Passing a JWT as a Tableau Parameter

You’re probably aware that Tableau Parameters are not an inherently secure way to filter down data. A lot of people are using JWTs to pass around tokens with security entitlements, so if you are good with that, did you know you can pass one right into a Tableau Parameter?

I’ve built out an example where the JWT comes through then a function fires off a web service request, as part of the work for using a Web Service / REST API as a live data source, but there’s no reason you couldn’t build a smaller function for processing the JWT and then use just that in Custom SQL in Tableau when building your data source.

Although the following example uses PostgreSQL (and PL/Python), you could theoretically implement this in any language with access to a language that can process JWT. In MS SQL Server, a CLR Stored Procedure can access C# functionality, and the Systems.IdentityModel.Tokens.Jwt namespace appears to have all the necessary functionality to implement a very similar workflow.

Below I’ll work through a workflow using PL/Python on PostgreSQL — again, the same concept could be implemented on any RDBMS with functions.

Custom SQL in Tableau

Tableau’s Custom SQL capabilities let you define your own “inner query” which will be used as the basis for any other query that Tableau writes.

The feature that is useful here is that you can use Tableau Parameter’s as variables within a Custom SQL query.

As far as I can determine, there’s not really any effective limit to the length of a String parameter in Tableau — the only limits would probably be in a database. The long and short of this (ugh) is that you can easily out a JWT with quite a few attributes encoded within into a single Tableau string parameter.

 

In this example, we just want to build a generic function that takes in a JWT, verifies it, then returns back the Value of whatever Attribute Key we pass in. The following will be written in PL/Python (plpython3u in particular), which you would need to enable on your PostgreSQL server. If you just want to prove out the concept initially, you can use the same Docker image from the Web Service / REST API as a live data post to get a fresh PostgreSQL machine set up for PL/Python.

CREATE OR REPLACE FUNCTION
jwt_decode(jwt_token text, key text)
RETURNS text
AS $$

for arg in [jwt_token, key]:
    if arg == "" or arg is None:
        return None

import datetime
import jwt

# We'll parse the JWT here
# Assume a JWT payload that looks like this (Yours will look like whatever it looks like)
# jwt_payload = {'series_name': str,
#              'iat': iat, # timestamp
#               'start_date': str,
#                'end_date' : str,
#               'username' : str
#               }

# Your jwt_secret must be shared between the JWT creator and this JWT decoder. You also need to use the same algorithm
jwt_secret = 'between-you-and-me-keep-this-a-secret'
decoded_object = jwt.decode(jwt_token, jwt_secret, algorithm='HS256')

# Check the timestamp for freshness
# if iat <= ... some time math to reject old sessions, to stop any replay attacks
#    return None
if key in decoded_object:
    # Casting to string here, for safety sake.

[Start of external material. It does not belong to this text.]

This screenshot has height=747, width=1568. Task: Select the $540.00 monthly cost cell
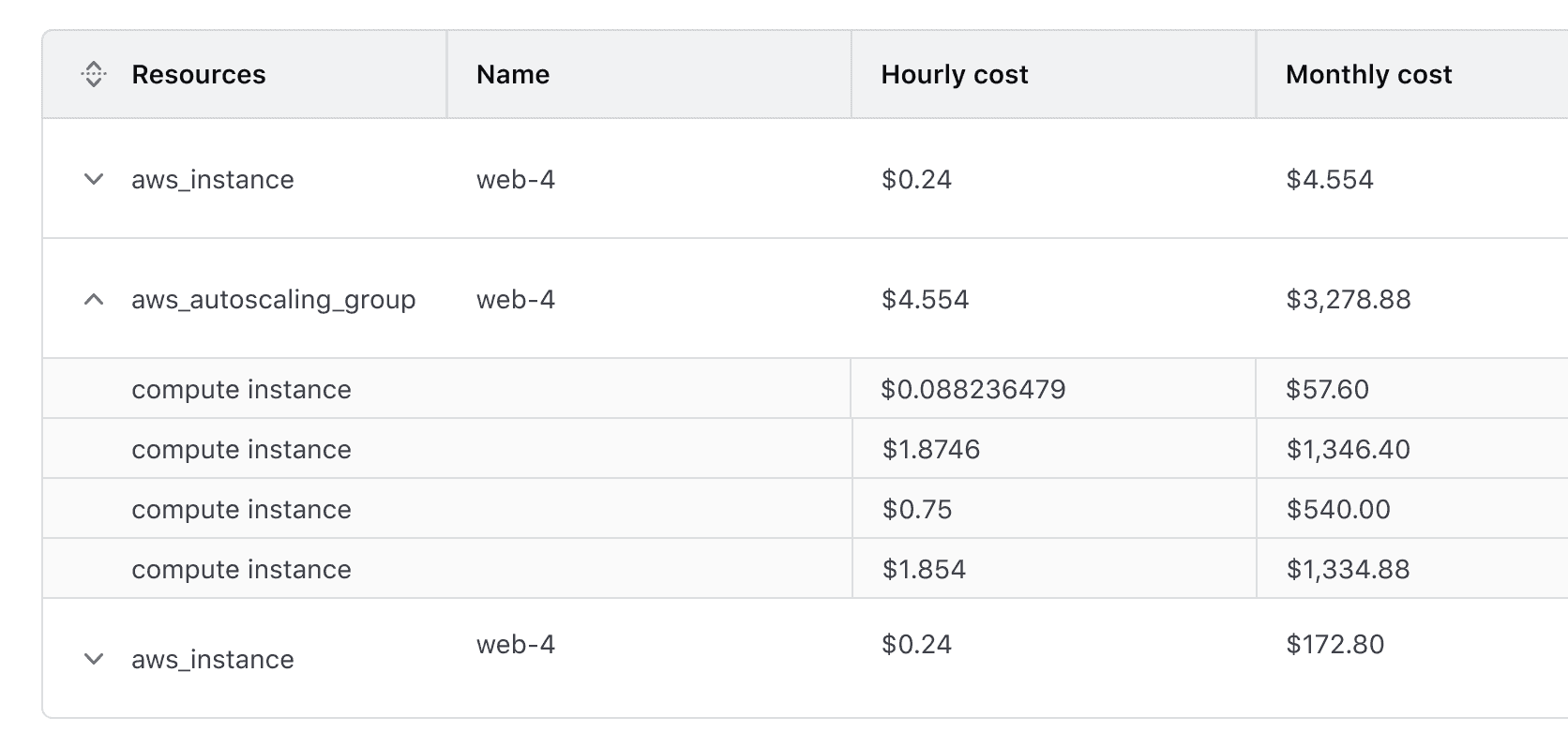1338,509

You may need to do more detection in case you have different types to process
    return str(decode_object)
else:
    return None
    # or throw an Exception for Warning or Error

$$ LANGUAGE plpython3u;

You’ll notice this is basically just doing some protection against invalid arguments (you might instead want to throw warnings or errors instead of returning None/NULL, which could cause unintended results in your eventual Custom SQL query). Otherwise, it’s simply decoding the JWT and then returning back the desired value from the key that is passed in.

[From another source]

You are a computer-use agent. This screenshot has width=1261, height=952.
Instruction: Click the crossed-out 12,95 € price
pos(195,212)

Here’s what it would look like to use this in Tableau when making a Data Source:

Custom SQL function in WHERE clause

Alternative to the JWT Decoder Function: Creating a Table-Value Function

Functions / Stored Procedures that return a Table (or table-like set of rows) can actually be used in the FROM clause. So you could build a function that wraps all of this together (the JWT parsing and the subsequent query), and you would end up using it similar to

Table Value Function with JWT

but just passing in the JWT once (and then within the function, insert the values into the WHERE clause where needed).

This is less flexible than simply providing a generic JWT decoding function and letting people use it against any number of tables.

Alternative way to connect to Stored Procedures in MS SQL Server

When you connect to a Stored Procedure in Tableau through the standard workflow, Tableau will always take the result set and store in a temporary table on the server, often leading to slow performance. You may not have a lot of temp storage space, or it might be on a very slow drive, or already be maxed out. There is also a chance that since Tableau makes many different ODBC connections (up to 16), it may be repeatedly running and storing the same SP result set over and over for the same user.

If you transform the Stored Proc instead to work as a Table-Value Function, you can access it via the Custom SQL dialog and just pass the values in as Tableau Parameters. This will force the Stored Proc to rerun every time Tableau issues a different query (which could happen frequently depending on the analysis happening). But depending on your environment, it might perform better for you. It’s impossible to determine without just trying it on your system. But this at least gives you an alternative to try.